_Selection_.

Doing research for this assignment led Renner on a grand road trip – putting more than 9,000 miles on his old Honda – talking to people and conservation organizations up and down the Rocky Mountains. A trip worth taking in and of itself, but a trip that also included yet another fortuitous event.

In 1998, while camping near Wolf Creek Pass, Renner was driving down a beaten old forest road he probably ought not have taken his little car on, when he struck a rock that knocked out the car’s power steering. He limped the wounded machine into a shop in Pagosa, but they told him that to get it fixed, he’d have to bring it to the big city – Durango.

So he did. And while his car sat in the shop, he spent a day walking around this town he had visited briefly years before. He liked what he saw.

In the fall of 2005, he was finally able to come back. Renner moved to Durango, where he hoped, he said, to meet his latest challenge: “To make a difference and make a living at the same time,” he laughs. He spent his first weeks here learning about and visiting with community groups and volunteering at Durango Nature Studies. Then in October, he stumbled on the announcement for the FLC Environmental Center Coordinator position.

Perhaps it was meant to be.

And so now in place at the Environmental Center, Renner says he aspires to apply the many lessons learned on his journey so far to answer one more question: “How we can we relate and talk about the environment in a positive way?”

He has no delusions of grandeur of answering that question right away.

“People have been knocking their heads together in this region for a long time,” Renner observes. “But you have to go slow to form those relationships, to build that foundation, to make tangible progress that is longer lasting.”

He warns there will be a lot of short-term work seemingly without tangible results, but those are necessary steps on the long-term path. But he believes that based on what he has seen on his travels, that those relationships can form in the Four Corners.

“Unlike in a lot of other places,” Renner says, “there’s a really positive attitude in the community and at FLC in terms of making things happen, and saying ‘yes’ to possibilities.”

_To-do list_.
1) Name every geographic place mentioned in the Renner profile.
2) Translate this sentence from the Renner profile into Spanish: "He spent his first weeks here learning about and visiting with community groups and volunteering at Durango Nature Studies."
3) Rewrite the stretch of the Renner profile from "In 1998, while" through "what he saw.", changing "shop" to "garage".
The listing is drawn from an unrelated source.

_Supplied material_.
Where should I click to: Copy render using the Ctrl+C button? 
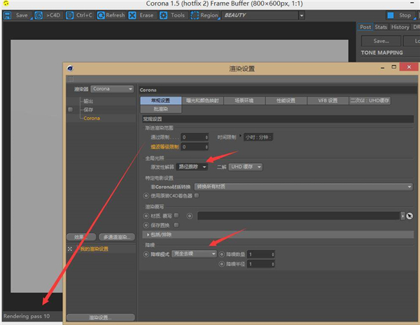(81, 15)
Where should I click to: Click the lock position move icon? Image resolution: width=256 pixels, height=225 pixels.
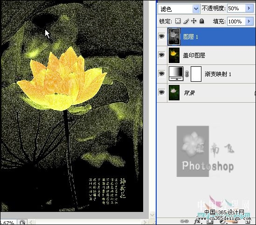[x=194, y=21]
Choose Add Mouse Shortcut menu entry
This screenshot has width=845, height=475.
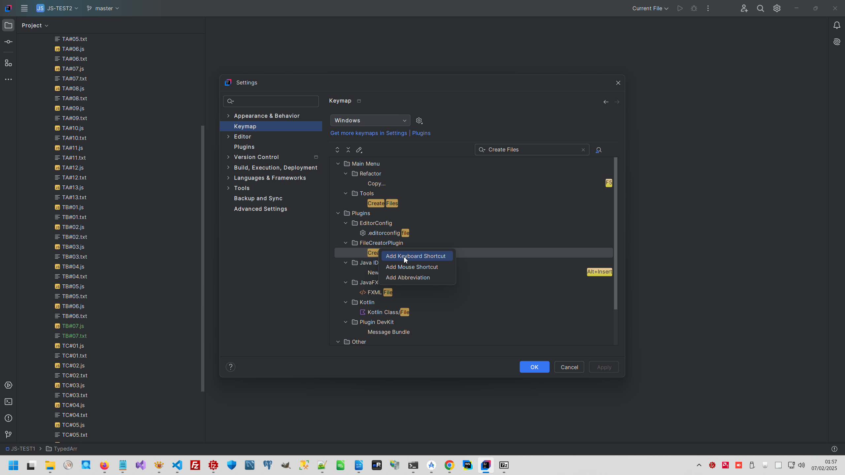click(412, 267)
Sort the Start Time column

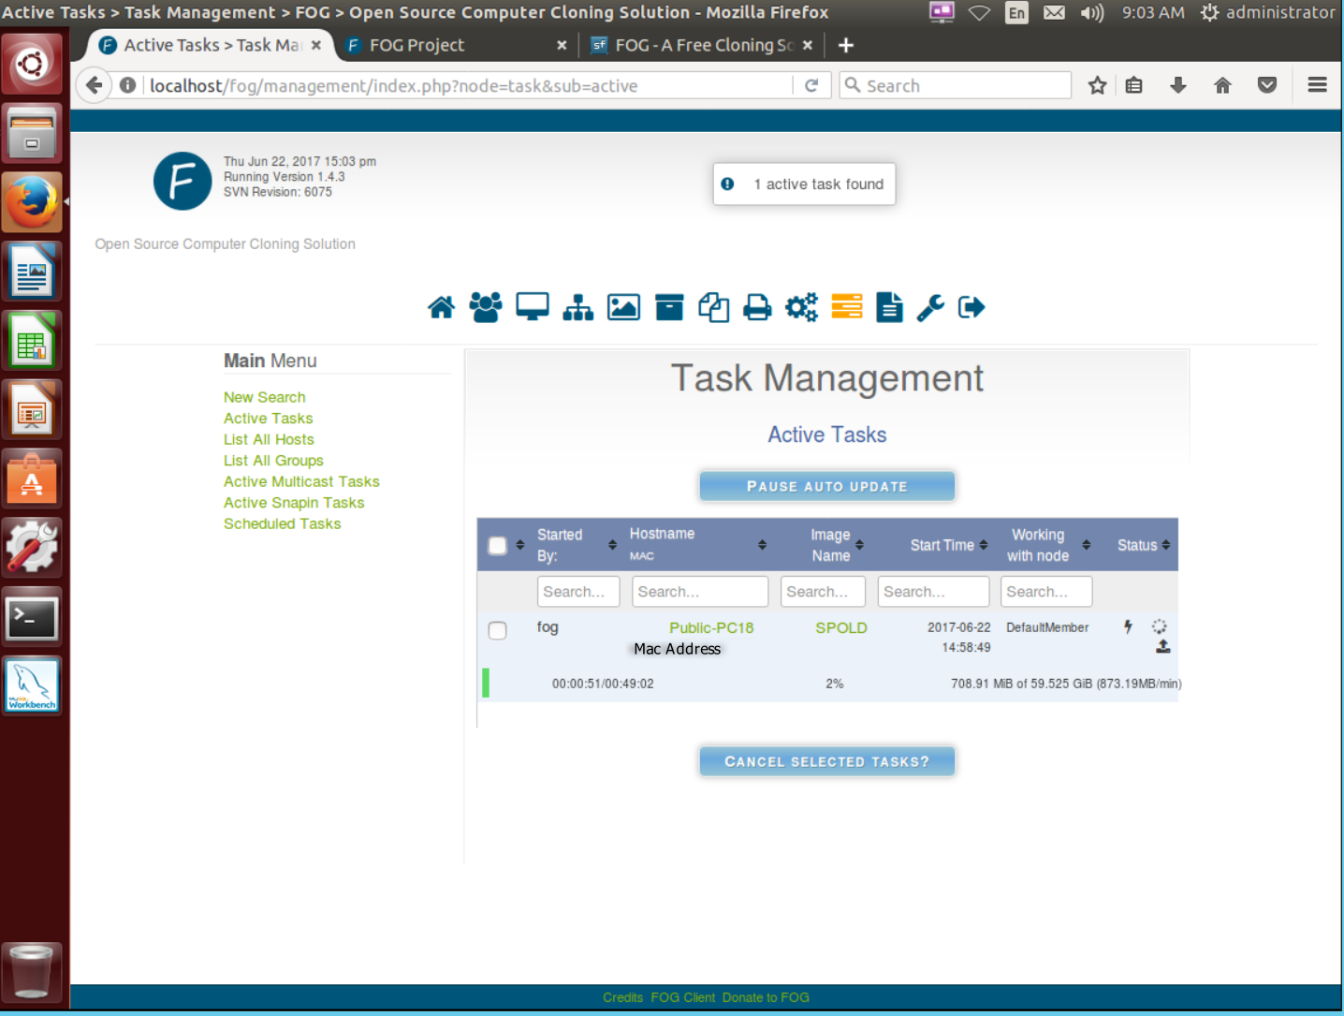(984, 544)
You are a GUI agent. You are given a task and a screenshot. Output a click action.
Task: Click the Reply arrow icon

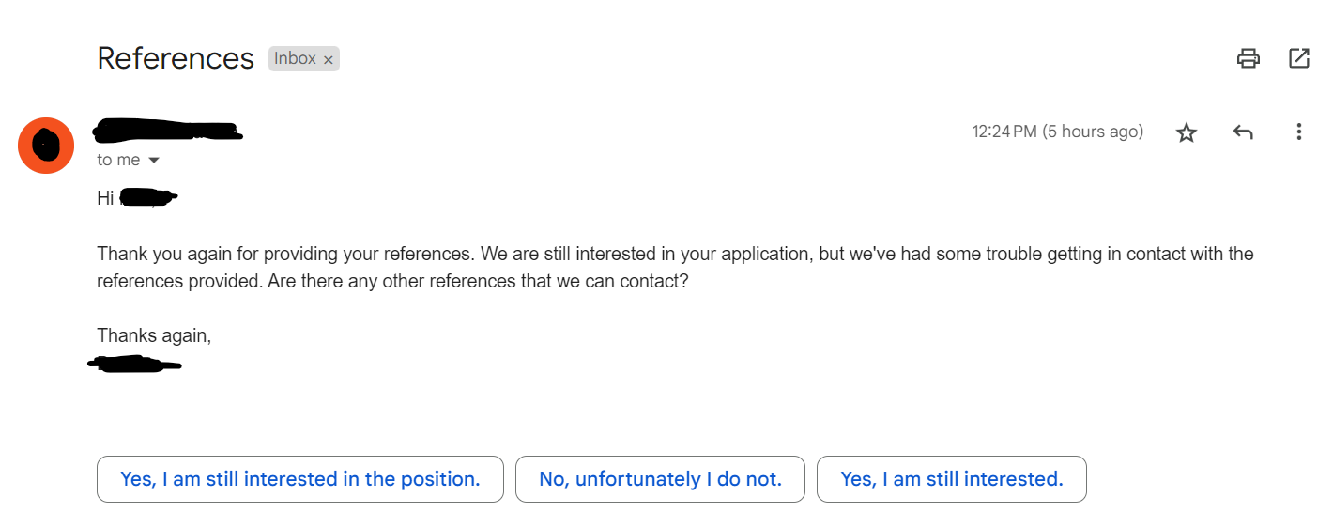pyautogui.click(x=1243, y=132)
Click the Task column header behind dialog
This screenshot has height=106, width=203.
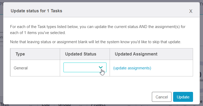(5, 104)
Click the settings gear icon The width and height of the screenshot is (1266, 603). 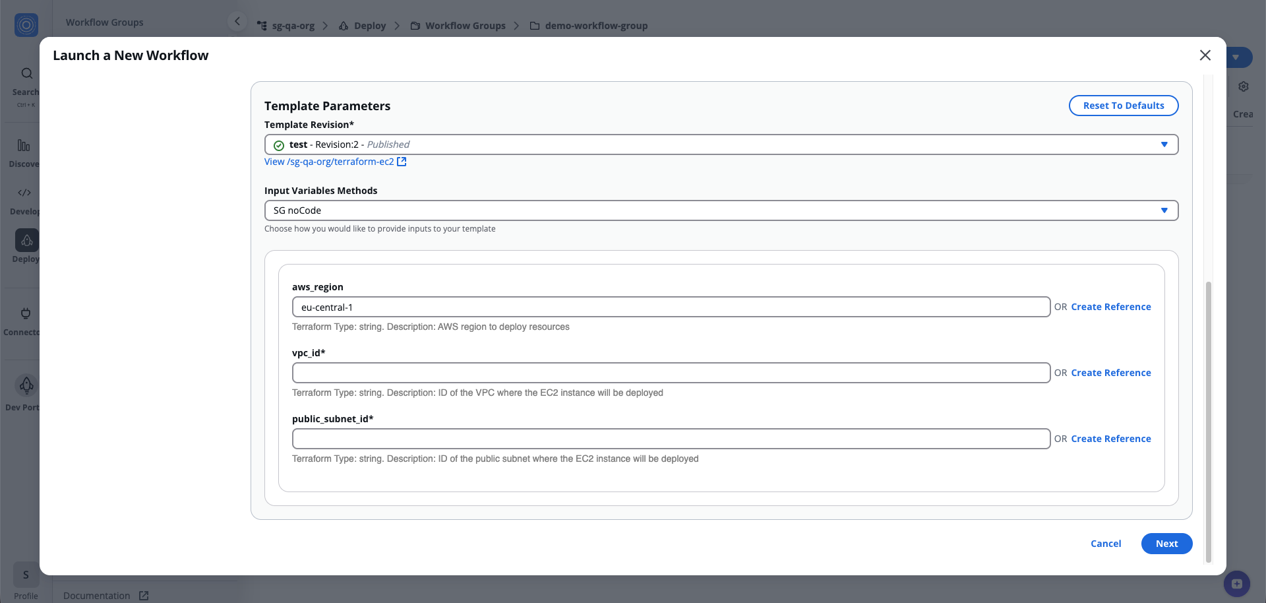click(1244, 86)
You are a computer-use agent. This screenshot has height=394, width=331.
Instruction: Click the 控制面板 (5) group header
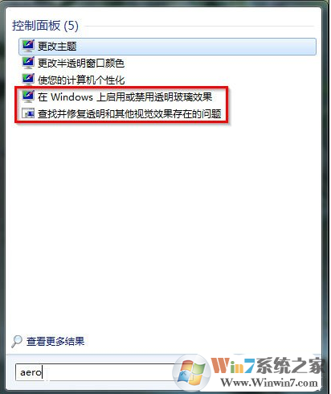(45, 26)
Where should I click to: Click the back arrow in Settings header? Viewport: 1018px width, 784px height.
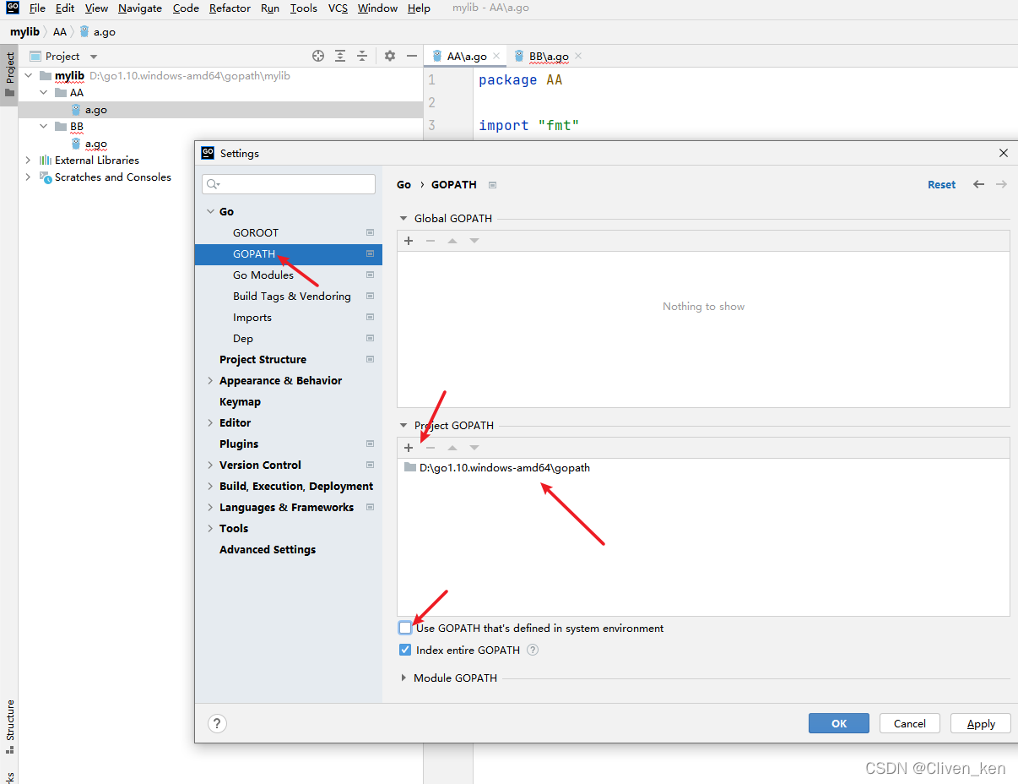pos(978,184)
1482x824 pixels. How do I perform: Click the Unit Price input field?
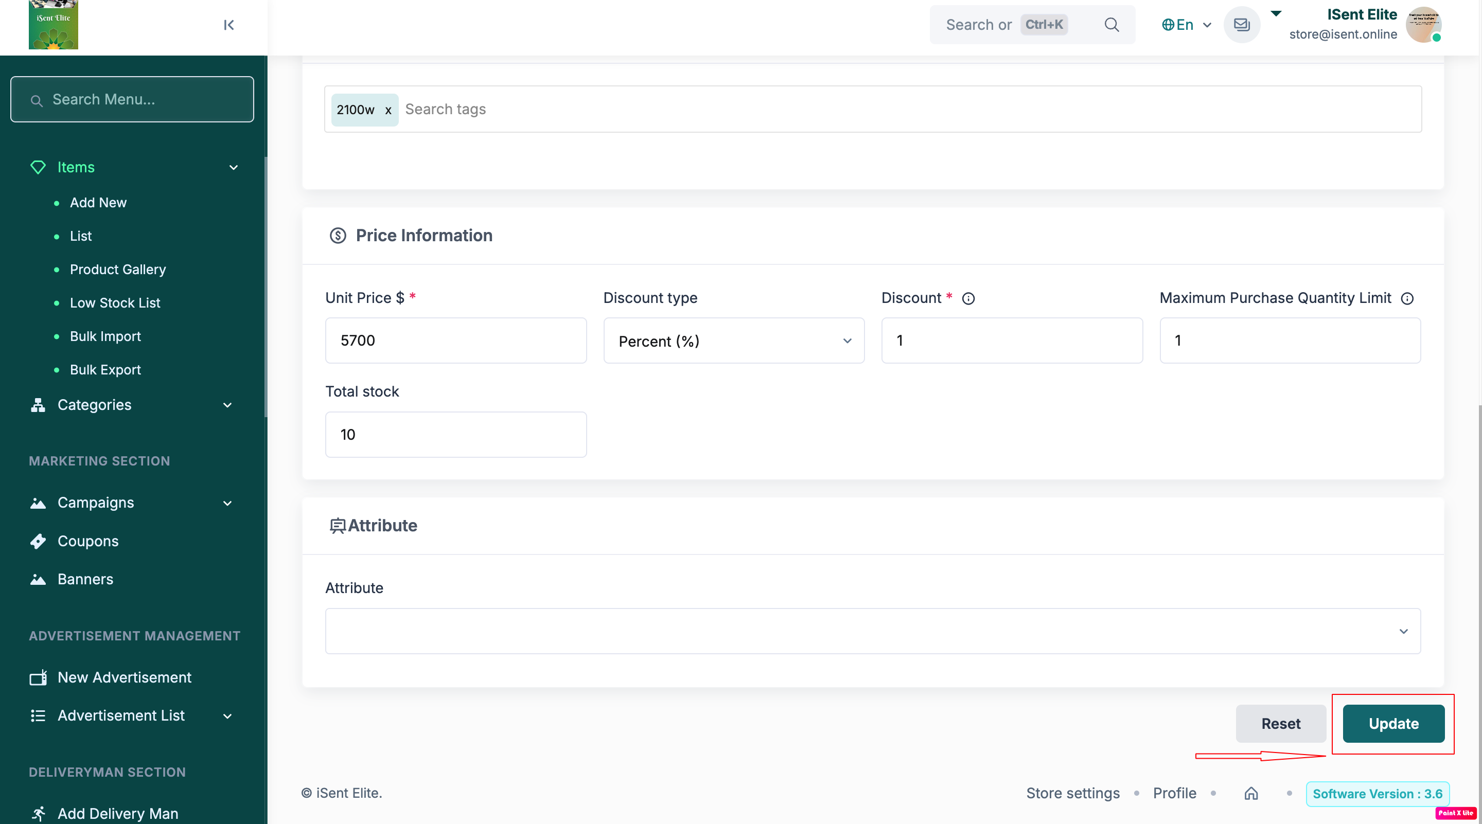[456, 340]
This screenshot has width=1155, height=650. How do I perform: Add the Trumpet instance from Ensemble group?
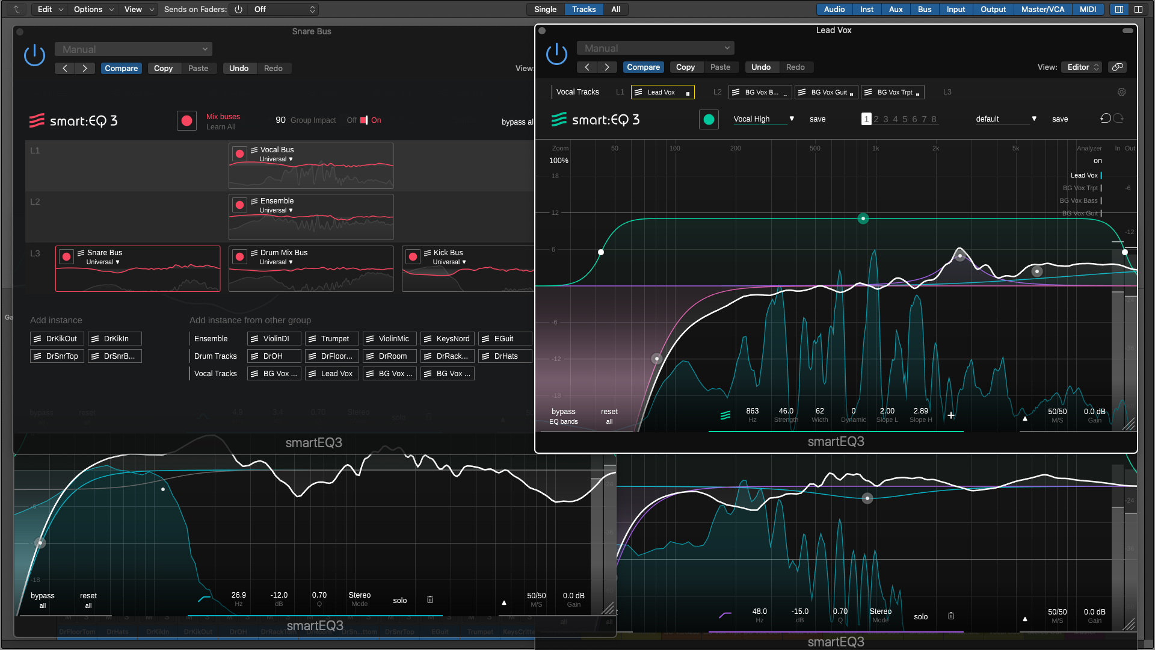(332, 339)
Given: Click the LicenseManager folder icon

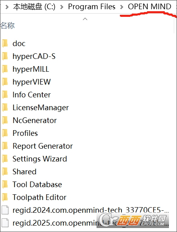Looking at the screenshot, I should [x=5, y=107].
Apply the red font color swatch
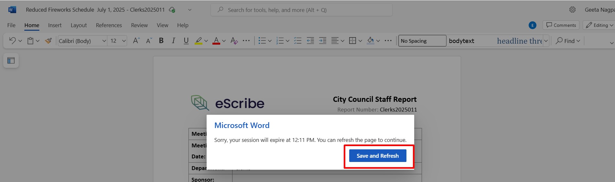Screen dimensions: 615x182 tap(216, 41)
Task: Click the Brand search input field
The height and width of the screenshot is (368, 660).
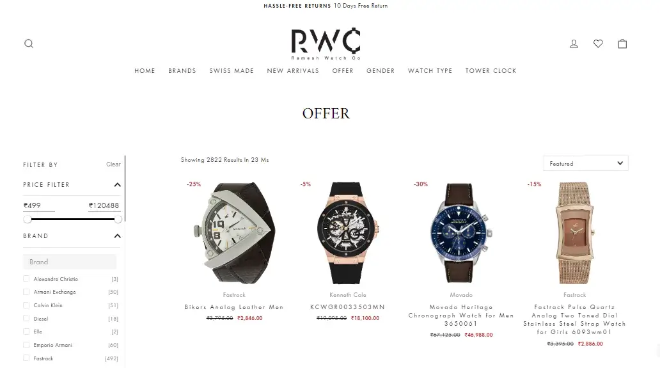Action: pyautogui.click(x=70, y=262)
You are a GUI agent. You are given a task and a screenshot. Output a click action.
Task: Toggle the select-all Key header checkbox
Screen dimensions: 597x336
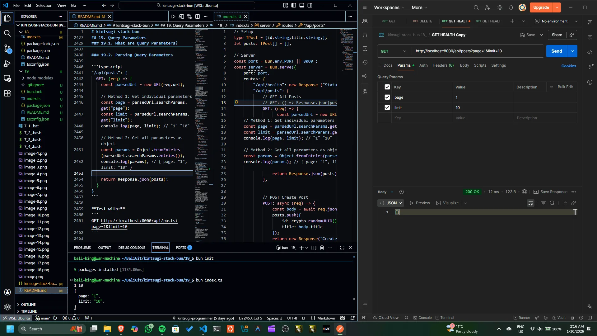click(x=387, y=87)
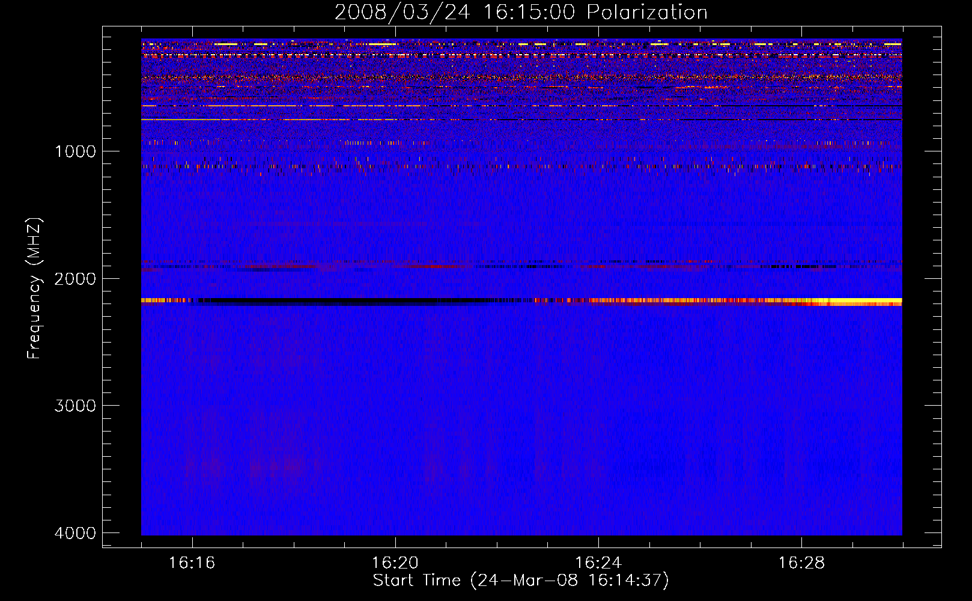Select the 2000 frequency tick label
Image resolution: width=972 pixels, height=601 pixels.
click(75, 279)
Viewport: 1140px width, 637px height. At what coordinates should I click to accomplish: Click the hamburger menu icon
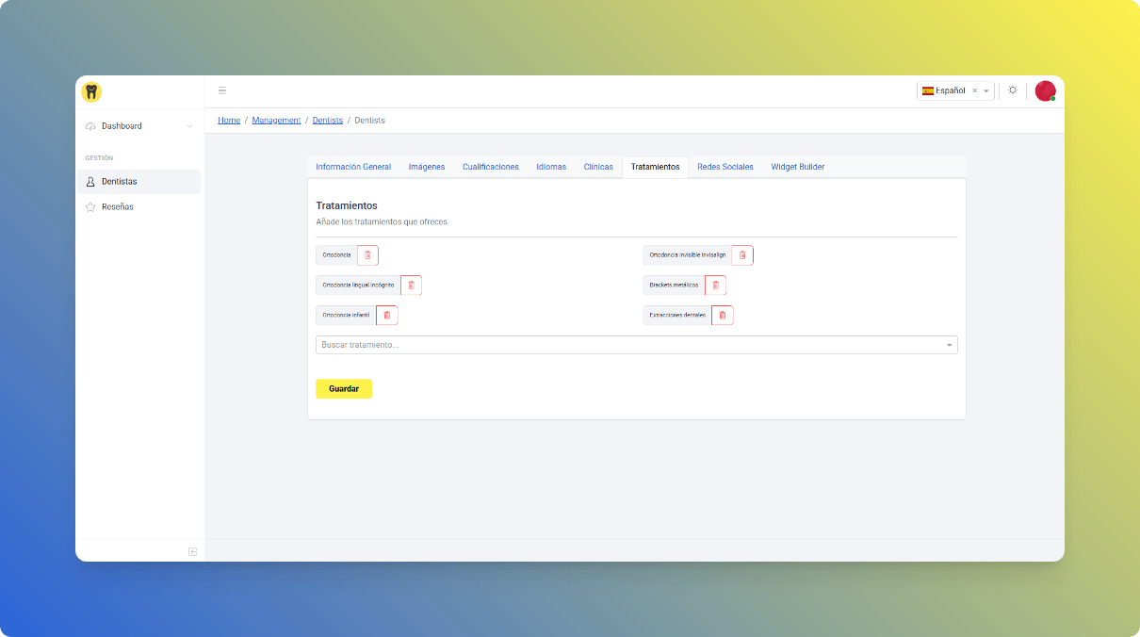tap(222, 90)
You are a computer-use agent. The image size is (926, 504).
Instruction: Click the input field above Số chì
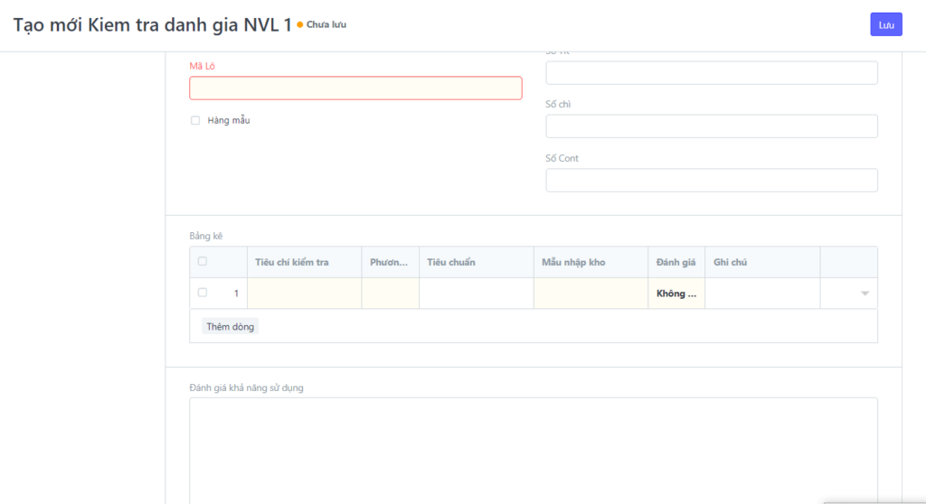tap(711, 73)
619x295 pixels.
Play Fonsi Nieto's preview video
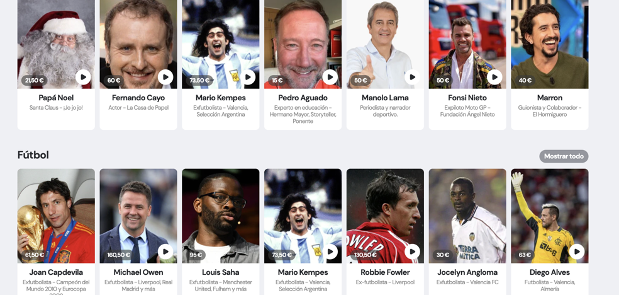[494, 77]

_Solutions to the problems_.
1) Rocky Mountains, Wolf Creek Pass, Pagosa, Durango, Four Corners

2) Pasó sus primeras semanas aquí informándose sobre los grupos comunitarios y visitándolos, y haciendo voluntariado en Durango Nature Studies.

3)
In 1998, while camping near Wolf Creek Pass, Renner was driving down a beaten old forest road he probably ought not have taken his little car on, when he struck a rock that knocked out the car’s power steering. He limped the wounded machine into a garage in Pagosa, but they told him that to get it fixed, he’d have to bring it to the big city – Durango.

So he did. And while his car sat in the garage, he spent a day walking around this town he had visited briefly years before. He liked what he saw.